▽

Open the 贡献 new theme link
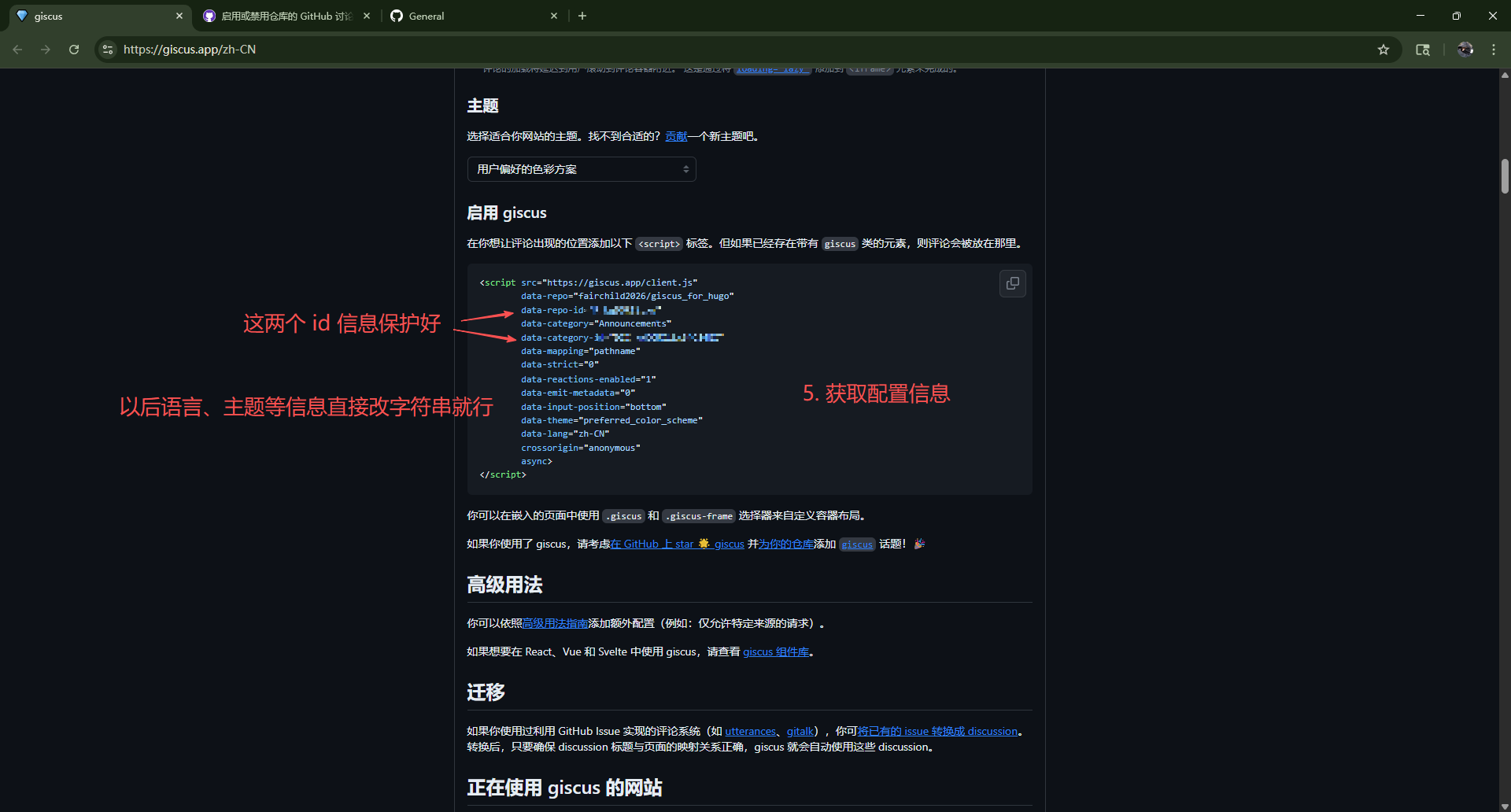Viewport: 1511px width, 812px height. tap(676, 137)
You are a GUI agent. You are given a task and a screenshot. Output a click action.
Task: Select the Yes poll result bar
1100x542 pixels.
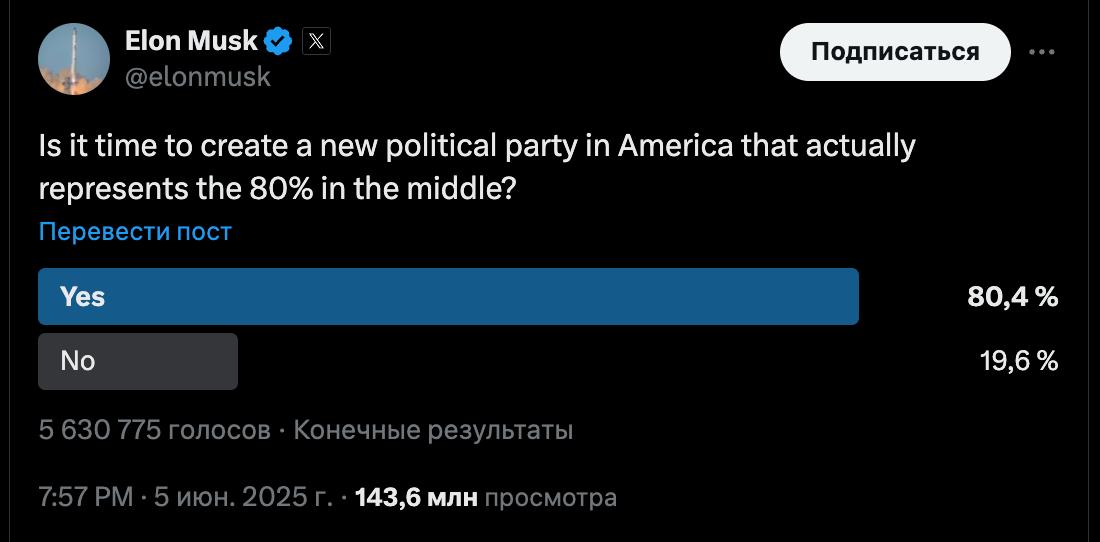click(x=448, y=297)
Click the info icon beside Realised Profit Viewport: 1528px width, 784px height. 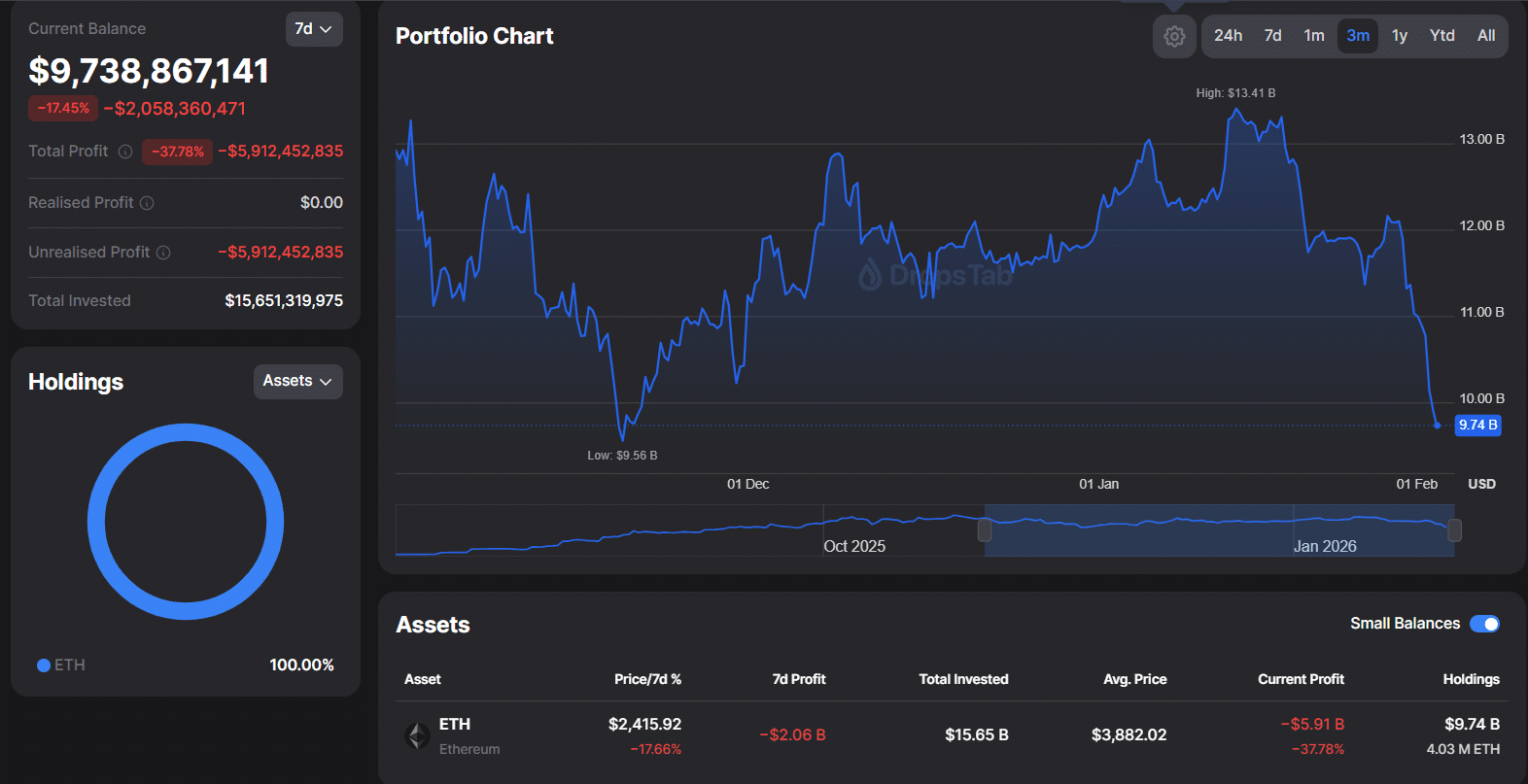[x=147, y=203]
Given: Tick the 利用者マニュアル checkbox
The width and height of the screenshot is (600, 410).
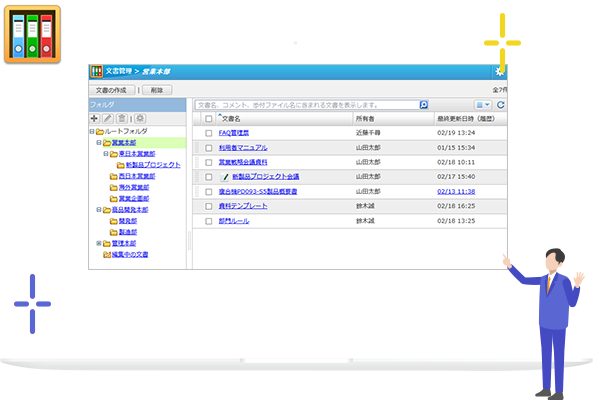Looking at the screenshot, I should tap(209, 147).
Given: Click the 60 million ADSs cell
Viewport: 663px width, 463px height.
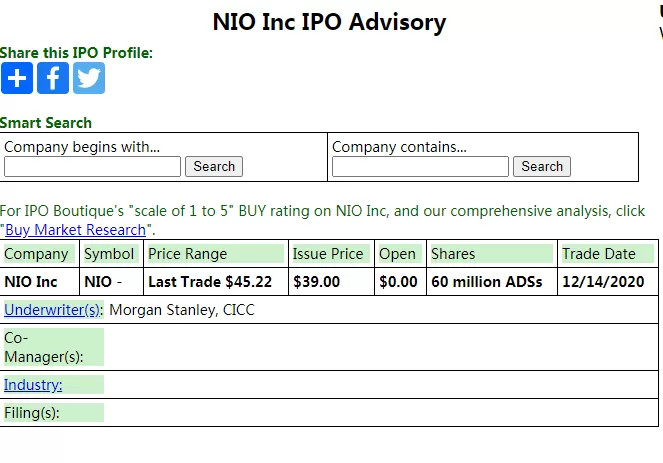Looking at the screenshot, I should coord(492,282).
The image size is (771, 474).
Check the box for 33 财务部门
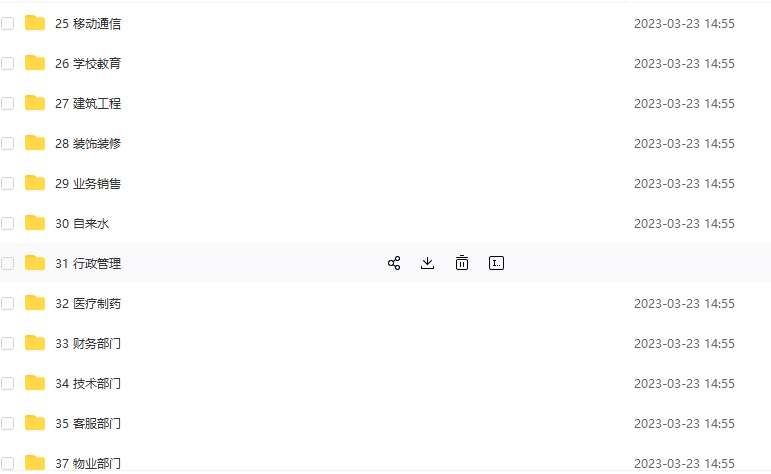(8, 343)
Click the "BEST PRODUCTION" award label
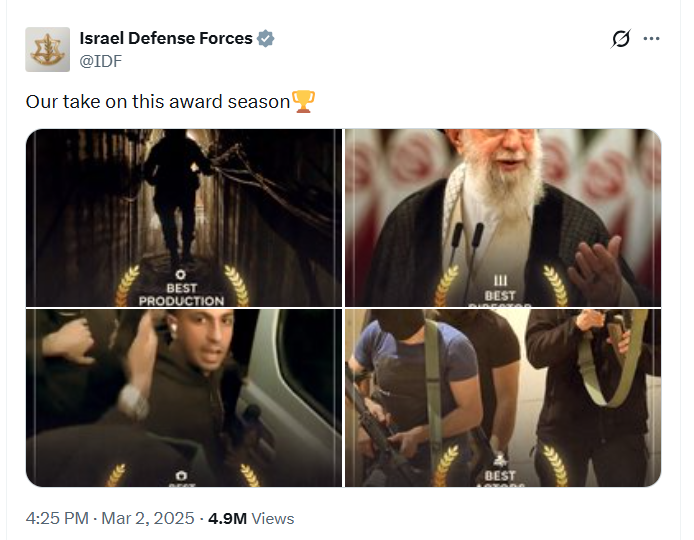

△

## [What the exercise asks]
Pictures excluded, copy exactly the lines running from the one with "The width and" through the last line of the material.

## [Expected answer]
The width and height of the screenshot is (600, 410).
Looking at the screenshot, I should tap(209, 147).
Given: Click the 60 million ADSs cell
Viewport: 663px width, 463px height.
Looking at the screenshot, I should coord(492,282).
The image size is (771, 474).
Check the box for 33 财务部门
(8, 343)
Click the "BEST PRODUCTION" award label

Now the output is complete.